Troubleshooting an Azure App Service WebJob


Whenever you write a WebJob, for example in C#, you should always place your code within try{} catch{} code blocks.  If you do not manage your exceptions and your code throws an exception, it will likely terminate to process.

I wanted to find out what happened when my WebJob threw an exception and I did so in 3 different scenarios, as shown in Figure 1.

image

Figure 1, troubleshooting a WebJob

The 3 scenarios are:

  • EXCEPTION001 – code is contained in a try{} catch {} but the exception is not written to the Console
  • EXCEPTION002 – code is contained in a try{} catch {} and the exception is written to the Console
  • EXCEPTION003 – code is not contained in a try{} catch{}

Notice also in Figure 1 that your can manually trigger and view the logs of a WebJob.

EXCEPTION001

Here is the code for the EXCEPTION001 WebJob, just a simple program that throws an exception within a try{} catch{} code block.

namespace exception001
{
  class Program
  {
    static void Main(string[] args)
  {
    try
    {
      throw new System.InsufficientMemoryException("InsufficientMemoryException: Test message to see if it show up in console");
    }
    catch (Exception ex)
    {
      //Do nothing
    }
  }
 }
}

I triggered the WebJob from the Azure portal and looking at the logs I see the following in Figure 2.

image

Figure 2, WebJob monitor output for troubleshooting

Notice that although there was an exception, because I did not do anything with it, there is no log that it happened.

EXCEPTION002

Here is the code for the EXCEPTION002 WebJob, just a simple program that throws an exception within a try{} catch{} code block.

namespace exception002
{
  class Program
  {
    static void Main(string[] args)
    {
      try
      {
        throw new System.InsufficientMemoryException("InsufficientMemoryException: Test message to see if it show up in console");
      }
      catch (Exception ex)
      {
        WriteLine(ex.Message);
      }
    }
  }
}

I triggered the WebJob from the Azure portal and looking at the logs I see the following in Figure 3.

image

Figure 3, WebJob monitor output for troubleshooting

Notice that because I caught the exception and also wrote it to the console I can see what the exception was.  This can give me some clues on what the issue is and how I can resolve it.

EXCEPTION003

Here is the code for the EXCEPTION003 WebJob, just a simple program that throws an exception without using a try{} catch{} code block.

namespace exception003
{
  class Program
  {
    static void Main(string[] args)
    {
      throw new System.InsufficientMemoryException("InsufficientMemoryException: Test message to see if it show up in console");
    }
  }
}

I triggered the WebJob from the Azure portal and looking at the logs I see the following in Figure 4.

image

Figure 4, WebJob monitor output for troubleshooting

Notice in Figure 4 that the exception is shown in the output, but the job failed.

Conclusion

The primary point here is that to get an understanding of why your WebJob is not running as expected you need to take some actions in your code to write any issues or unexpected exceptions to the output or to a log.

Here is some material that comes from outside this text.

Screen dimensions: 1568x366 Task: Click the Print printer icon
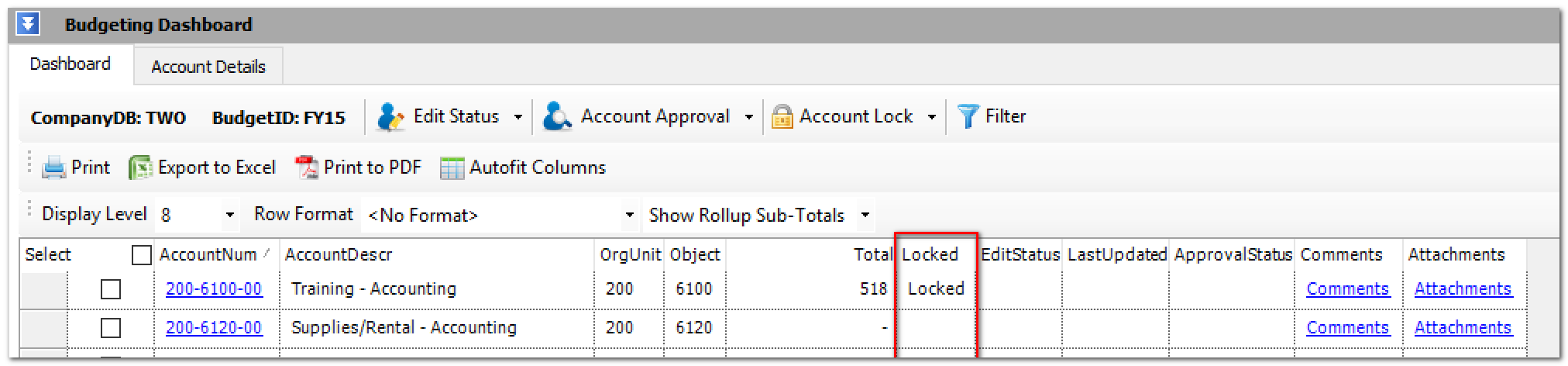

Another learning I got while doing this action is that in both the EXCEPTION001 and EXCEPTIN002, the status of the WebJob was success even though there was an exception.  You need to realize that Success means that the WebJob finished doing what is was programed to do, it does not mean that it did it correctly.  You as the coder need to make sure you log if the WebJob completes and you as an Administrator need to check the status to determine if all is well.